Now, predictive models show that Florence could stall over the Carolinas by a blocked pattern” over the northeastern U.S. and eastern Canada, which will not allow the storm to be included in the higher areas.
Michael Ventrice, a meteorological scientist at The Weather Company, told Fox News that he sees a precipitation predictions of 20 inches or more across North Carolina, if Florence were to stall in the region.
A Hurricane Warning is now in effect for #Florence of the South Santee River, South Carolina, Duck, North Carolina, including the Pamlico and Albemarle Sounds. Preparations to protect life and property should be rushed to completion. https://t.co/e8lmANKxBz pic.twitter.com/H8Ci0vlWG2
— National Hurricane Center (@NHC_Atlantic) September 11, 2018
WHY IS HURRICANE FLORENCE IS SO INTENSE THAT THIS FAR NORTH?

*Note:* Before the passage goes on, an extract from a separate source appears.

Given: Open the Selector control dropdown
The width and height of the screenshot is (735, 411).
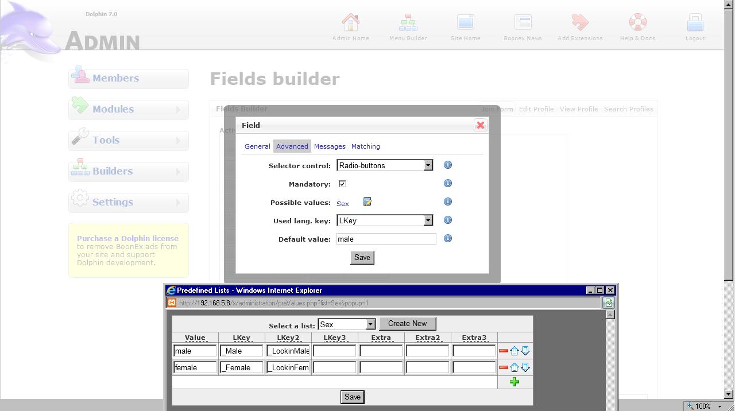Looking at the screenshot, I should coord(428,165).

States of emergency have already been declared by Washington, D. C., Mayor Muriel Bowser to the capital of the nation; prompted by the governor of Virginia; and approved by President, Donald Trump for North-and South-Carolina, on Monday.
“I don’t know if it’s fair to say that this will be worse than Harvey, but there are certainly similarities in the model guidance,” Ventrice added. “This could bring catastrophic flooding to the Carolinas as well.”
If you’re ready for Florence, you can read about the steps to prepare for the storm here.
Fox News’ Zoe Szathmary contributed to this report.